Saturday, September 8, 2018

Mrs. McGinty's Dead

Mrs. McGinty's Dead by Agatha Christie (1952) 181 pages

In this Hercule Poirot mystery, Poirot is approached by Police Superintendent Spence, who has doubts that a man who'd been convicted of a murder was the actual criminal. He doesn't want to have a wrongful execution of a man on his conscience when he starts his retirement in the near future. Poirot agrees to take up residence in the small town where Mrs. McGinty, the murdered woman, had lived. Her lodger, James Bentley, was the man convicted of her murder. Poirot begins with the theory that since Mrs. McGinty was an ordinary charwoman (who cleaned for several different people in the area), then it must mean that it was her murderer who was extraordinary.
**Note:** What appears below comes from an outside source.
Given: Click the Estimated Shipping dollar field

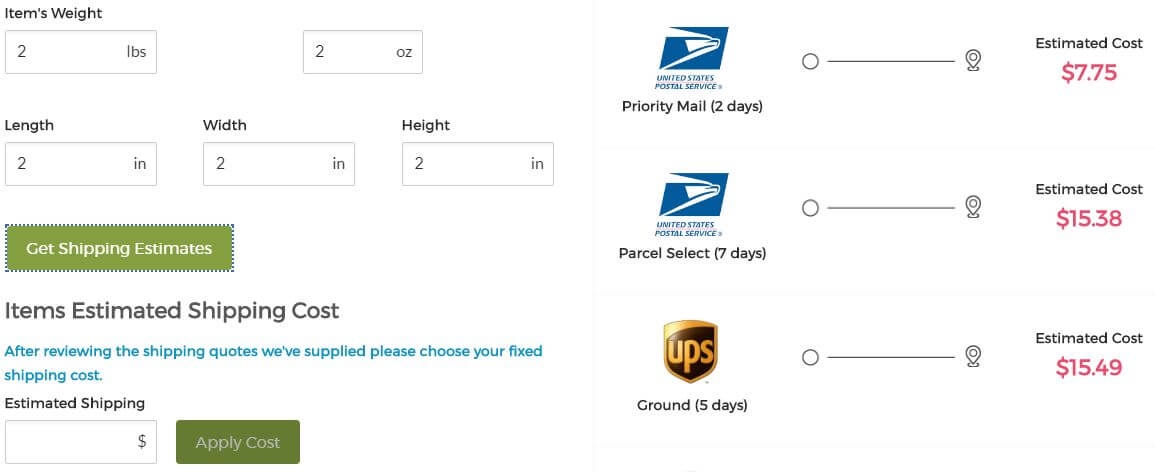Looking at the screenshot, I should 81,442.
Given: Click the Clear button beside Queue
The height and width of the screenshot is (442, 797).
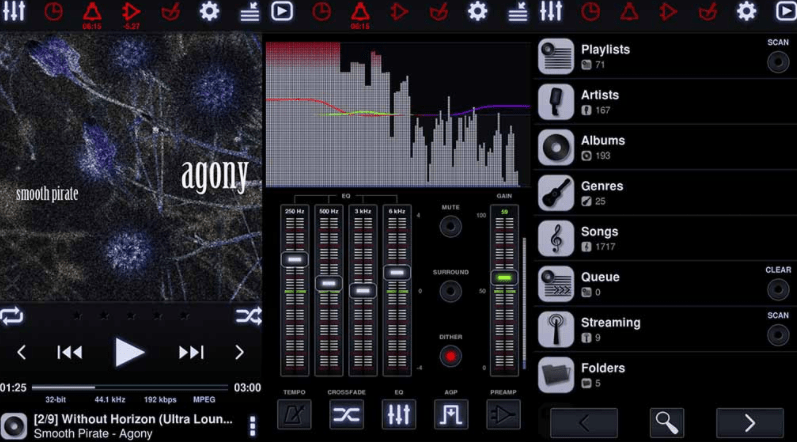Looking at the screenshot, I should (777, 289).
The trail soon leads to a newspaper article published the weekend before Mrs. McGinty's murder, in which a journalist looks back in time many years ago to four different crimes that women were involved in. Poirot wonders whether an original of one of the photographs that accompanied the article had also been seen by Mrs. McGinty in one of the houses where she cleaned. Poirot learns about the four different crimes, and then tries to figure out which of the people Mrs. McGinty worked for was associated with one of the crimes. It's a tough job to narrow down the list, but of course Poirot does it with style.